If a user browses the Internet from multiple private IP addresses, the service maps all the private IP addresses to the user. The service also associates the transactions with the user in the logs.

The service maps a private IP address to only one user at a time. It retains the mapping until the configured idle time ends, until the user logs out of a session or logs out of the Zscaler service gateway, or until another user sends authenticated transactions from the same private IP address. The service will map the private IP address to a new user if a different user logs in to a session or to the service gateway from the same private IP address. Note that if the mapping changes more than three times in a minute, that is, three different users log in and surf the Internet from the same private IP address within a minute, the service will stop mapping users to the private IP address for five minutes and will apply the location policies to the transactions that do not support authentication during these five minutes.

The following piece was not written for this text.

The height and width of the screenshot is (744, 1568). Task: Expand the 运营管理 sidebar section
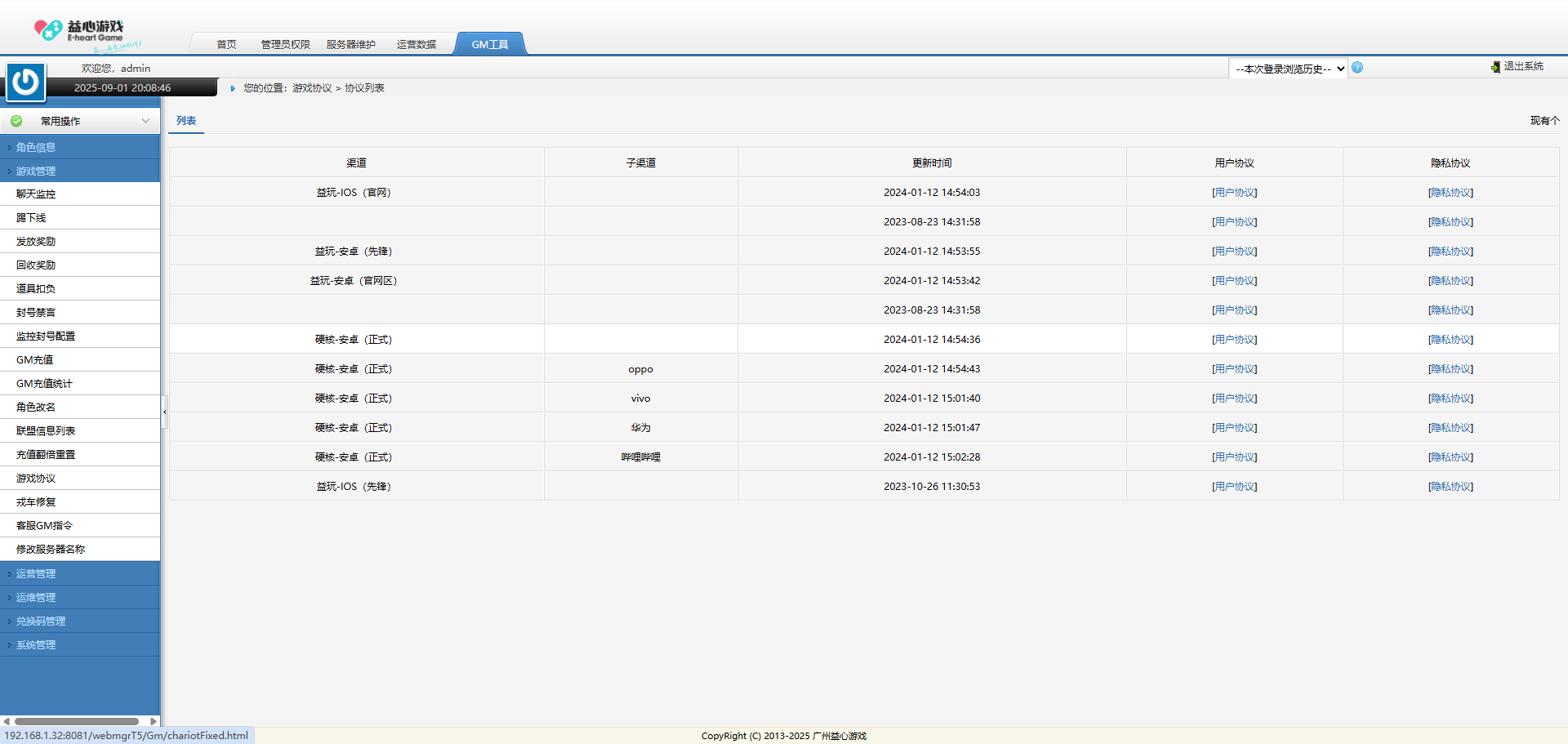point(36,574)
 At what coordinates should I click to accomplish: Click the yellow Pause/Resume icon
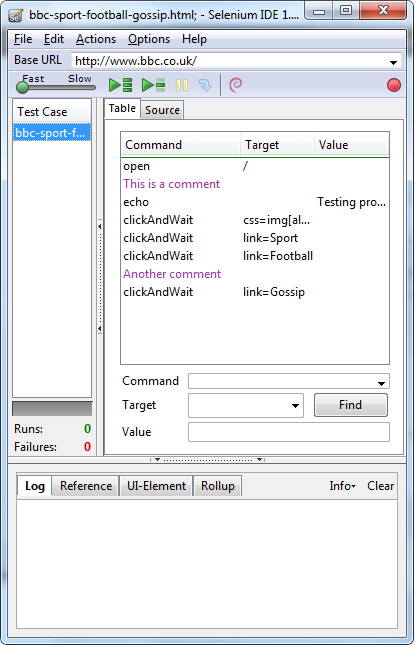181,85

Additionally, an organization can subscribe to one or more dedicated proxy ports and associate them with a location. If you enable this feature on a location with at least one subscribed port, the service maps the public IP address and not the internal or private IP address to the user, so it can apply user-level policies to road warrior traffic that it cannot authenticate.


  • To use this feature, your organization must use one of the following methods to forward traffic to the service:
    • GRE or IPsec tunnel without NAT
    • Forward proxy chaining with the XFF Forwarding option enabled on the location
    • Your organization subscribes to a dedicated proxy port
  • The location must have authentication enabled.

Enabling Surrogate IP

  1. Go to Administration > Resources > Location.
  2. Point to the location and click the Edit icon.
  3. In the Edit Location window, do the following:
    • Turn on Enable XFF Forwarding if this location uses proxy chaining to forward traffic to the service, and you want the Zscaler service to use the X-Forwarded-For (XFF) headers that your on-premise proxy server inserts in outbound HTTP requests. The XFF header identifies the client IP address, which can be leveraged by the service to identify the client’s sub-location. Thus, using the XFF headers, the service can apply the appropriate sub-location policy to the transaction, and if Surrogate IP is enabled on the location or sub-location, appropriate user policy to the transaction. Note that when the service forwards the traffic to its destination, it will remove this original XFF header and replace it with an XFF header that contains the IP address of the client gateway (the organization’s public IP address), ensuring that an organization's internal IP addresses are never exposed to the external world.
    • Turn on Enforce Authentication.
    • Turn on Enable IP Surrogate.
    • In Idle time to Disassociation, specify how long after a completed transaction the service retains the private IP address to user mapping.
    • Turn on Enforce Surrogate IP for Known Browsers if you want to use existing IP-to-user mapping (acquired from Surrogate IP) to authenticate users sending traffic from known browsers. With this feature enabled, the service uses existing IP-to-user mapping for authentication even if users go to sites that support cookies. This allows the service to authenticate without requiring the browser to complete HTTP redirects for every transaction, ensuring performance even for users who connect, for example, over high-latency satellite links. If the feature is disabled, the service authenticates users on browsers with cookies or other configured authentication mechanisms.  
    • If you enabled Enforce Surrogate IP for Known Browsers, in Refresh Time for Re-Validation of Surrogacy, specify the length of time that the service can use IP-to-user mapping for authenticating users sending traffic from known browsers. After the defined period of time, the service will refresh and revalidate the existing IP-to-user mapping so that it can continue to use the mapping for authenticating users on browsers. You can enter any value from 1 minute to 8 hours.
  4. Click Save and activate the change.